Licensing / F5-TTS PR for Model sharing
#2
by
mame82
- opened
Hey folks, great work. This model greatly outperforms every tattempt I did for German f5-tts training, with financial resources of a private person. As your 8x H100 training seems to be funded by BMBF 8at least partially), would you mind to:
- add a clear license statement for the model (mix of Emilia and Mozilla Common)

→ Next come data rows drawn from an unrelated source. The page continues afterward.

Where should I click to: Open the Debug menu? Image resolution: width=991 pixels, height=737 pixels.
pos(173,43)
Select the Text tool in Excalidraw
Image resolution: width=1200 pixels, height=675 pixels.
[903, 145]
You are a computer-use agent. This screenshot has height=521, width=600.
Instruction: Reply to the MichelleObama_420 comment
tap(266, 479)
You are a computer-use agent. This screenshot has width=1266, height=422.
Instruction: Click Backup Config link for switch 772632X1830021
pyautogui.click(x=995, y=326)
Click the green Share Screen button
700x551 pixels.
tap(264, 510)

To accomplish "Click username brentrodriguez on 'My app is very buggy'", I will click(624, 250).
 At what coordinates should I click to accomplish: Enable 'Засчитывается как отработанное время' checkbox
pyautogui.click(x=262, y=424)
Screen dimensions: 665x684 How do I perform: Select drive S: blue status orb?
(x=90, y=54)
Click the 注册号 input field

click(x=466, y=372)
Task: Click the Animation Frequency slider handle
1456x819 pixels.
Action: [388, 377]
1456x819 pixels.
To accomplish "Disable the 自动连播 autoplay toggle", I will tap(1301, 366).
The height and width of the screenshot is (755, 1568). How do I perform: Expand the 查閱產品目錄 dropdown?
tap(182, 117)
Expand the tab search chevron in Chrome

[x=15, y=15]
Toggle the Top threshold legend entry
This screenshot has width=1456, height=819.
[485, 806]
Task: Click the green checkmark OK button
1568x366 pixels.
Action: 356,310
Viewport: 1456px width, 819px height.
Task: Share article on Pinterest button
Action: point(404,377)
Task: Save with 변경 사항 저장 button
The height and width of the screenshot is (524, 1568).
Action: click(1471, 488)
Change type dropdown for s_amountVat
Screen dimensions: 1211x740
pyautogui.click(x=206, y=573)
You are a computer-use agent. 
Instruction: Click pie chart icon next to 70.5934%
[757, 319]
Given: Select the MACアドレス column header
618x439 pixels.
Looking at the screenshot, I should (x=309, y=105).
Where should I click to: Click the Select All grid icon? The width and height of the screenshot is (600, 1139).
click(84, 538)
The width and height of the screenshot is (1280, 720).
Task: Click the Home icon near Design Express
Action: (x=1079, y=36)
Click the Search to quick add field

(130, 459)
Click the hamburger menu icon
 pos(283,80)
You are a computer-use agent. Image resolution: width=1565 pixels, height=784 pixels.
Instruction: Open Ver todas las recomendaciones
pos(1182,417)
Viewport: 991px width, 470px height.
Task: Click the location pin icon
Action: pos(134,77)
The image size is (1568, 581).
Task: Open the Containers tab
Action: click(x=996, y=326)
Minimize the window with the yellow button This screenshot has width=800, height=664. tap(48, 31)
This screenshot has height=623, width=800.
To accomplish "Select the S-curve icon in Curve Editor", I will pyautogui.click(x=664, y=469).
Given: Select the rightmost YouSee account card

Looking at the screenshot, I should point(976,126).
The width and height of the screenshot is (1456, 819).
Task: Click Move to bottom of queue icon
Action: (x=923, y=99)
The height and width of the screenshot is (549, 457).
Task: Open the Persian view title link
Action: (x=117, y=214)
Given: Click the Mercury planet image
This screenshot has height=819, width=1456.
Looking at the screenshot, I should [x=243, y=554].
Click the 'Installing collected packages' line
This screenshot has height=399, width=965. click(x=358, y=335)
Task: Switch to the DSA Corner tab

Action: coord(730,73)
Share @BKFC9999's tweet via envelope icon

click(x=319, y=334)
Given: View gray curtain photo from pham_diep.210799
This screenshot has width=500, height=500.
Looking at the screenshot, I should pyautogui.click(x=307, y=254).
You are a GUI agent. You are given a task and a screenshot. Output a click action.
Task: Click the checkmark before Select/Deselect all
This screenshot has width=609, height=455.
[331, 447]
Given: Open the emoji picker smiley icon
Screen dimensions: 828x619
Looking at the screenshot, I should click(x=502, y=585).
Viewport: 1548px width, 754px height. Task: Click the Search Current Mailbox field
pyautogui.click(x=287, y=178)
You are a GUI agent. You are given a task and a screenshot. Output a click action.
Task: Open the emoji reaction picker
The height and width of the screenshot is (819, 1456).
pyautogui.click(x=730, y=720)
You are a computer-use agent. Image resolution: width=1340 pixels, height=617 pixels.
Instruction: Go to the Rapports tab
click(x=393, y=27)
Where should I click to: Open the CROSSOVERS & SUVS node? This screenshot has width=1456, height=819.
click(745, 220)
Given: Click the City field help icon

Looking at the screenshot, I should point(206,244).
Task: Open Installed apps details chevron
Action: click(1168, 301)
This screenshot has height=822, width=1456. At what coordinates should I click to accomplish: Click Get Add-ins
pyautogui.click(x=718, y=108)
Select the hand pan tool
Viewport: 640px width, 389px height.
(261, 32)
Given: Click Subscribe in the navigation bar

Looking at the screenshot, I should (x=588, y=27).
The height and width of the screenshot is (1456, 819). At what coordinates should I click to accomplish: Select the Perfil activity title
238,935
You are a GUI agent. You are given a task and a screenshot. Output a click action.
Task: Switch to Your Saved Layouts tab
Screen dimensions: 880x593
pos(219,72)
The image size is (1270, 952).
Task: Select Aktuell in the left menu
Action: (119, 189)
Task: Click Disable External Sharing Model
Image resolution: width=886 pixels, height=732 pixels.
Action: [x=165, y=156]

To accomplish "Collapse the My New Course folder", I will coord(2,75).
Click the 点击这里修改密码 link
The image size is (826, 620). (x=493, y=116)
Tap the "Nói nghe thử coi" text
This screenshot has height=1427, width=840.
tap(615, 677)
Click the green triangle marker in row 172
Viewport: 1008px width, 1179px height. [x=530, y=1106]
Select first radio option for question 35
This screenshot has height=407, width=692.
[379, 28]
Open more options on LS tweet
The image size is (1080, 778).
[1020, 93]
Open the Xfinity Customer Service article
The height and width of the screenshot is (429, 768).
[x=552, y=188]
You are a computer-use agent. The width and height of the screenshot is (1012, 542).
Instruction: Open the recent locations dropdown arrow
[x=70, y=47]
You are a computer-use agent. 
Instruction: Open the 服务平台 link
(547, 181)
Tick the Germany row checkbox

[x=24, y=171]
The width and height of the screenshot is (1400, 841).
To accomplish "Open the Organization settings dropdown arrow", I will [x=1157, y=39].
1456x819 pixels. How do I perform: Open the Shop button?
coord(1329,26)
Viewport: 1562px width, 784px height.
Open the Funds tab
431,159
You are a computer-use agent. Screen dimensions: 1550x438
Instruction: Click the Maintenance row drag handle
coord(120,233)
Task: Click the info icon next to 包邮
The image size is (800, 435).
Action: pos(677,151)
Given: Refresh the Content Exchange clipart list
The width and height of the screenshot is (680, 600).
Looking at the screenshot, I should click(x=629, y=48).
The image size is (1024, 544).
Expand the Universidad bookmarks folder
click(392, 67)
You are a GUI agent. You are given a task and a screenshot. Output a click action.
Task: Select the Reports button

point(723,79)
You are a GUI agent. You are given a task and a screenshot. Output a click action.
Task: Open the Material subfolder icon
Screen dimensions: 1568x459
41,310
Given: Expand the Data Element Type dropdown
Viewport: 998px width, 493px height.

- File a PR to legacy F5-TTS repo to add the model to shared.md
- If possible, could you file an additional PR or feature request to the origin repo iot add BigVGAN to infer-gradio interface for convenience (the authors added customizable model arch configs for the gradio interface recently, yet "vocos" is used by default for the interface, so code has to be modified iot use your BigVGAN models, see here for reference: https://github.com/SWivid/F5-TTS/blob/main/src/f5_tts/infer/infer_gradio.py#L56)
Also, is it possible to train a "small" German model on your end ({"dim": 768, "depth": 18, "heads": 12, "ff_mult": 2, "text_dim": 512, "conv_layers": 4}
instead of {"dim": 1024, "depth": 22, "heads": 16, "ff_mult": 2, "text_dim": 512, "conv_layers": 4}
) ?